As budget season approaches, it’s worth remembering that policymakers must pair promises of fiscal discipline with concrete action.

According to projections, the Trudeau government will run a $40.0 billion deficit this fiscal year, which is slightly larger than last year’s $35.3 billion deficit, even though revenues are up almost $10.0 billion. Finance Minister Chrystia Freeland has repeatedly said that the era of large deficits won’t last forever and promised that starting in 2026/27 the federal deficit will be held every year to less than one per cent of GDP (the value of all goods and services produced in the economy).

But Freeland’s promises should be taken with more than a grain of salt because all governments have spotty track records when it comes to fiscal promises, particularly when they’re based on spending restraint in the future. Conversely, the most credible promises are introduced with immediate action.

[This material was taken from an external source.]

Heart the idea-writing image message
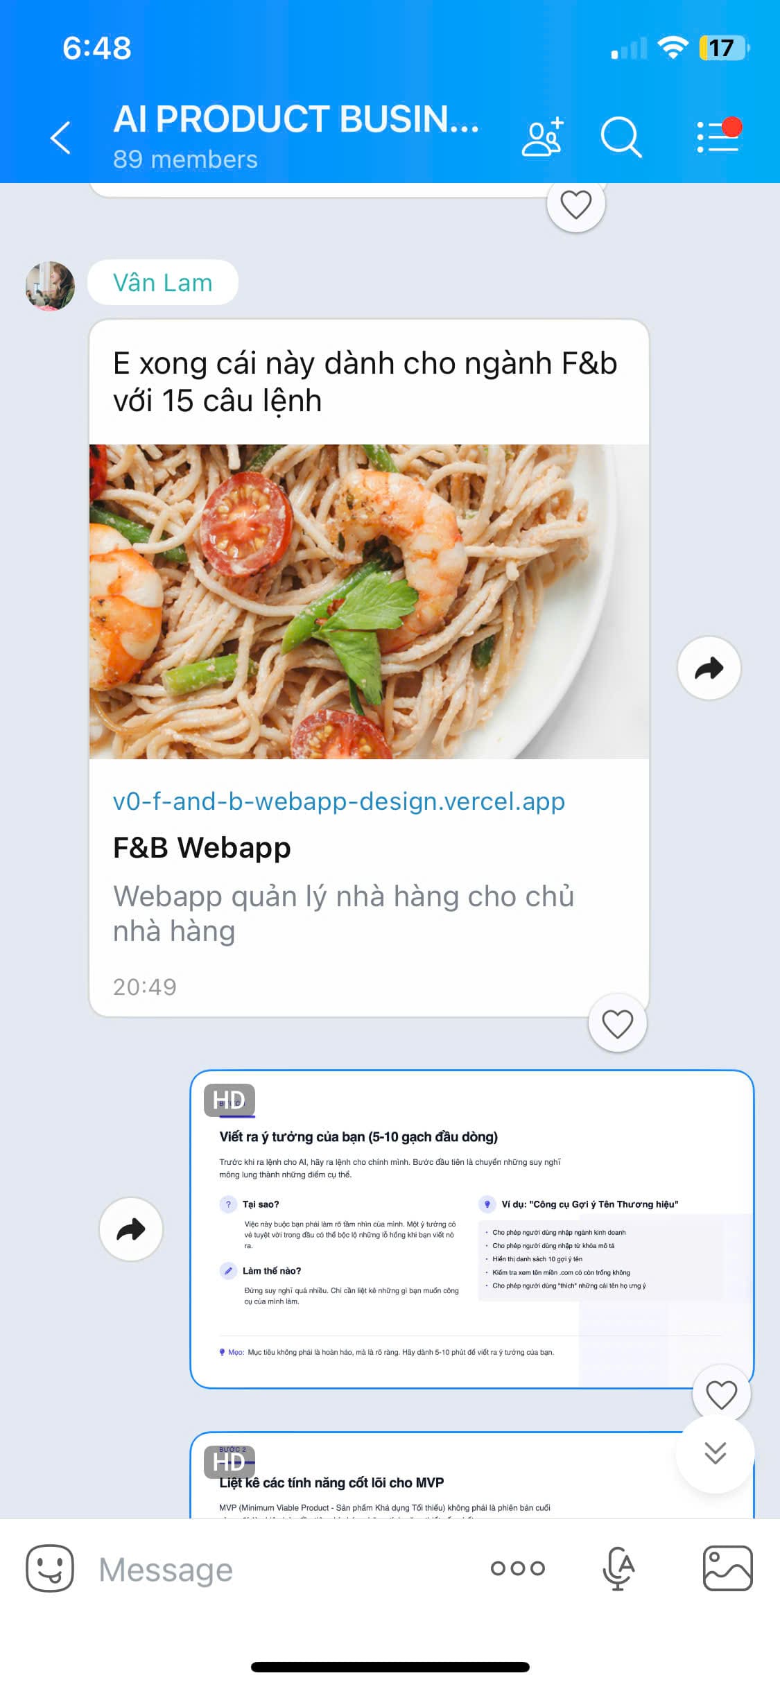The height and width of the screenshot is (1689, 780). coord(721,1394)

The most famous example in Canada’s recent fiscal history came in the 1990s when Paul Martin, the then-Liberal government’s finance minister, vowed to slay Canada’s crippling budget deficit and repair federal finances “come hell or high water.” Martin’s words were accompanied by immediate action in the form of the transformative 1995 federal budget that began a process of deep budget cuts and major policy reforms that immediately put the government on a path to fiscal balance. The deficit was quickly eliminated and Canada was put on a sound fiscal footing that served the country well for almost two decades.

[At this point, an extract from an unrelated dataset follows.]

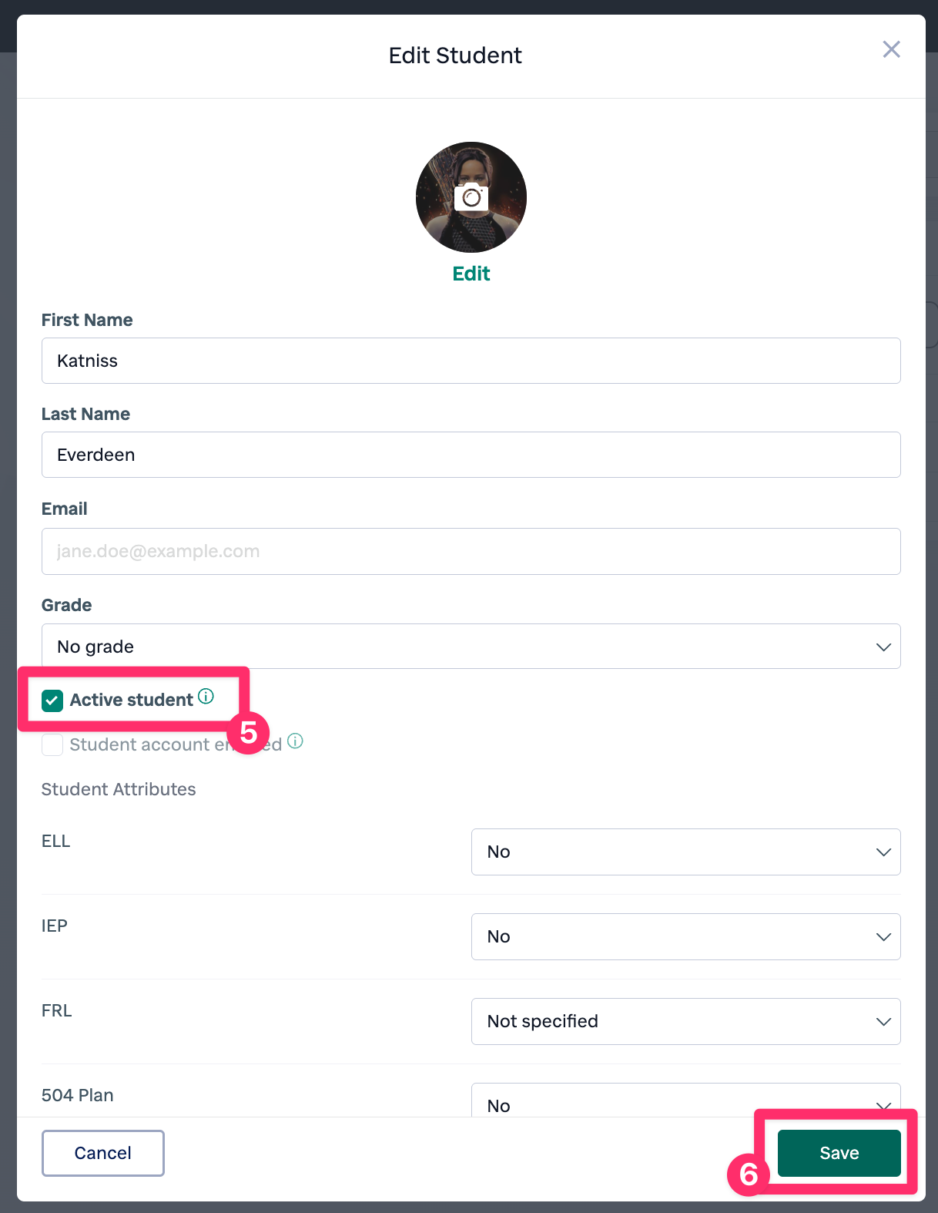Click the Active student info icon

point(206,697)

The “hell or high water” episode shows us how governments must match strong commitments with strong actions to increase the likelihood of success. On the other hand, promises for fiscal improvements in the future—unaccompanied by any concurrent action—usually aren’t worth the paper (or Tweets) they’re printed on.

The Trudeau government has produced many examples of incredible promises. First, on the campaign trail back in 2015, Trudeau and his team promised small and temporary deficits, and to shrink the national debt burden. Since then, the prime minister and his finance ministers have never been shy about promising to improve the bottom line. However, the target dates associated with these promises came and went without much notice, and the government pivoted to new plausible-sounding targets, using only words without policy change.

Again, the Trudeau government is far from alone in this tendency. In Ontario, Premier Wynne’s government repeatedly promised to shrink that province’s daunting debt burden, yet failed to decisively act. Basically, it was wishful thinking.

After Ontarians voted out the Wynne government, the Ford government promised to break from the Wynne approach and introduce real reforms that would slay the deficit quickly. But after a few half-hearted feints in the direction of fiscal discipline, the Ford government also failed to make good on its promises of debt reduction and as a result Ontario remains stuck under a mountain of government debt.

Canadian history is clear—unless government promises coincide with concrete actions to immediately start shrinking budget deficits, these promises of fiscal restraint at some future date shouldn’t be given much credence. Minister Freeland’s recent promises fall into this category. In the upcoming federal budget, if the Trudeau government and its cabinet want its promises to be credible, it must learn from its Liberal predecessors and their “hell or high water” moment, and reduce spending to immediately begin a process of deficit reduction.